What is the circular (radian) measure of the angle between the hour hand and the minute hand of a clock at exactly 3:00 p.m.?

Introduction / Context:
This question involves the relationship between degree measure and radian measure on a clock face. At exactly 3:00 p.m., the hour hand and minute hand form a specific angle, and you are asked to express that angle in circular measure (radians). Understanding the conversion between degrees and radians is fundamental for higher mathematics, trigonometry, and aptitude problems involving angular motion.

Given Data / Assumptions:

• At 3:00 p.m., the minute hand is at 12 and the hour hand is at 3 on a 12-hour clock.

• The clock face is a full circle, 360 degrees, corresponding to 2π radians.

• The numbers 12, 3, 6, and 9 on the clock divide the circle into four equal quadrants.

• We must find the angle between the hands in radians.

Concept / Approach:
At 3:00 p.m., the minute hand points to 12 and the hour hand points to 3. The angle between them is clearly one-quarter of the full circle. One-quarter of 360 degrees is 90 degrees. We then convert this 90 degree angle into radians using the fact that 180 degrees corresponds to π radians. Thus, 90 degrees corresponds to π/2 radians. This direct reasoning makes the problem simple and quick to solve.

Step-by-Step Solution:
Step 1: At 3:00 p.m., the minute hand is at 12, and the hour hand is at 3. Step 2: The positions 12, 3, 6, and 9 divide the clock into four equal parts. Step 3: Each part represents a right angle, which is 360 / 4 = 90 degrees. Step 4: Therefore, the angle between the hands at 3:00 p.m. is 90 degrees. Step 5: Use the conversion: 180 degrees = π radians. Step 6: Hence, 90 degrees = (90 / 180) * π = π/2 radians. Step 7: Thus, the circular measure of the angle between the hands at 3:00 p.m. is π/2 radians.

Verification / Alternative check:
We can also reason that each hour marking on a 12-hour clock corresponds to 30 degrees (since 360 / 12 = 30). From 12 to 3 is 3 hour marks, so the angle between them is 3 * 30 = 90 degrees. Converting 90 degrees to radians again gives π/2 radians. This independently confirms the same result.

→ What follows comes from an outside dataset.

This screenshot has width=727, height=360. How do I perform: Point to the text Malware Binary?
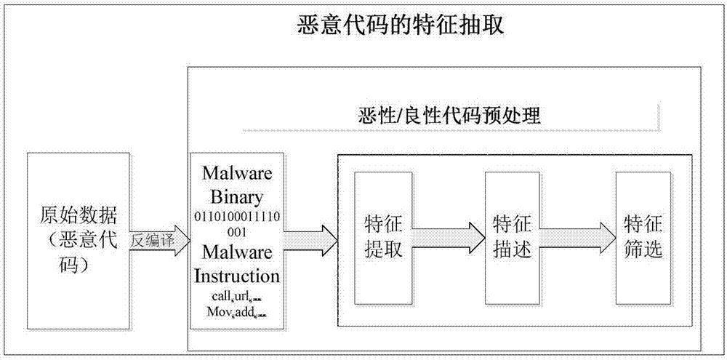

Why Other Options Are Wrong:
• π/4 radians: This corresponds to 45 degrees, which is half of the right angle and would occur at different times, not at exactly 3:00 p.m.
• π/3 radians: This is 60 degrees, smaller than the angle between 12 and 3 on the clock.
• 5π/12 radians: This equals 75 degrees, which also does not correspond to the standard quarter-circle separation at 3:00 p.m.

Common Pitfalls:
Students sometimes confuse degree and radian measures or apply the conversion factor incorrectly. Another error is misidentifying the angle between the hands at 3:00 p.m., sometimes thinking it is 60 degrees instead of 90 degrees. Remember that each hour mark is 30 degrees apart, and three such marks give 90 degrees. Using 180 degrees = π radians as the key conversion helps avoid mistakes.

Final Answer:
The circular measure of the angle between the hour hand and the minute hand at exactly 3:00 p.m. is π/2 radians.